В ожидании чумы - Славко Яневский
Шрифт:
Интервал:
Закладка:
Тогда. А до того – по дороге ухватили троих. Как зовут? Арсений. Волкан, Богосав, ведите его и возвращайтесь одни…
Как зовут? Флориан. Герасим, Димуле, ведите его… Как зовут? У меня нету имени. Добро. Будешь Неврат-Пропащий… Нетко Кукулинский, Ефтимий, ведите его. Вместо меня пошел Спиридон. Я жалел троих супостатов, прихваченных на дороге: первый с гноящимися глазами, тщедушный, искривленный на ту же сторону, что Спиридон; второй, молоденький и голо-брадый, даже не понял, что его ожидает; третий, ровесник Исо Распору, мог быть и отшельником, и разбойником, и мелким воришкой. Допрашивал Зарко, приговор выносил Секало.
Спиридон потом исповедался перед монахом Трофимом: душ у них не отняли, не взяли греха – Арсений, Флориан и Пропащий обещались больше не заглядывать в наши края.
Как бы взамен троице, выпущенной тайком и сгинувшей, к нам присоединилась другая, то ли из Бразды, то ли из По-божья, двое с вилами, один с косой. С вилами – отец и сын, Рачо и Петрушко, широколицые и широкоплечие, садовые ножи за поясом, спешили с каждым поздороваться за руку, третий же, Епифаний Горский, пребывал в недоумении – то ли воротиться, то ли остаться с нами, озирался испуганно, словно впервые вылез на свет божий. «Спокойный, – кивнул на него Рачо. – А бывает, нападает на него блажь – хватает пса и норовит его ободрать живым. Гляньте-ка ему на руки, до локтя в шрамах». Епифаний Горский молчал, будто не слышал. «А нынче-то он в себе ли?» – спросил Спиридон. «Он всегда в себе», – ответил Рачо. «Всякие бывают, – вмешался Исо Распор. – Трипун Пупуле, братом он доводился Патрикии Велесильной, тоже вот был спокойный. Он даже и псов не хватал, драл собственные ладони, все доискивался, что там под кожей сокрыто и какая такая сила заставляет их держаться за косу. Из кожи той, нежной да новенькой, какую с ладоней надрал, рубаху себе пошил». – «А ты, Рачо, ты-то спокойный?» Рачо подтвердил кивком головы. «Я спокойный, пью, когда есть, да молюсь. Когда нету, небеса оставляю тем, у кого есть, нищему бога не надобно». Это был вызов монаху Трофиму. «Кто к нам пристает, должен присягнуть на верность, иначе веры ему не будет. Епифаний Горский ведь не немой поди?» «Не немой, – согласился Рачо. – Молчит только. У него это вроде поста. Со Страстной пятницы словечка не вымолвил. Могу заместо него присягнуть, честной отец. Я приглядываю за ним».

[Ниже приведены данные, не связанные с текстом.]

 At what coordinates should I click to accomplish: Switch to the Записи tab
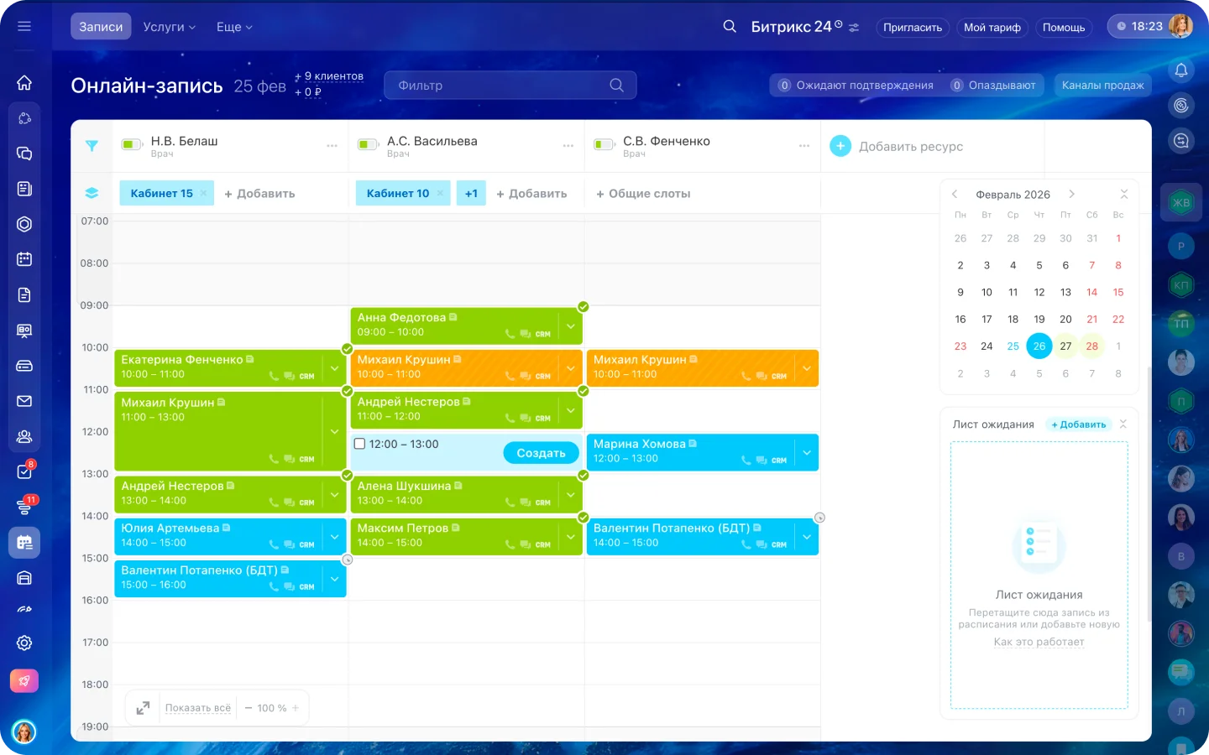coord(101,27)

Словно пытаясь растянуть день или приблизить беззаботную ночь, мы болтали всякую несуразицу. Так и сотворило сказания славянское наше племя: откладывало судьбоносные решения, посиживало, выжидало да пило, разглагольствуя о том о сем; у многих в голове пустовато, завтра землицу черепа наши не слишком обременят.
Секало не скрывал нетерпения. Сидел верхом на коне – Лоренцовом. «Прими присягу, отче Трофим, да в путь». Но и в пути, словно для того и отправились, мы не унялись. Гаврила Армениан (на каждом плече по торбе) дождался своего мгновения – задышливо вводил нас сквозь хрустальные двери в мир, который вечером, у костра, казался куда реальнее. Был он грузен и медлителен, потому и вышагивавшие рядом с ним отставали. Рачо, Исо Распор и Пандил Пендека сомнительно относились к его библейским повествованиям. В тот же день, чуть позднее, все сказания его покончились вместе с ним.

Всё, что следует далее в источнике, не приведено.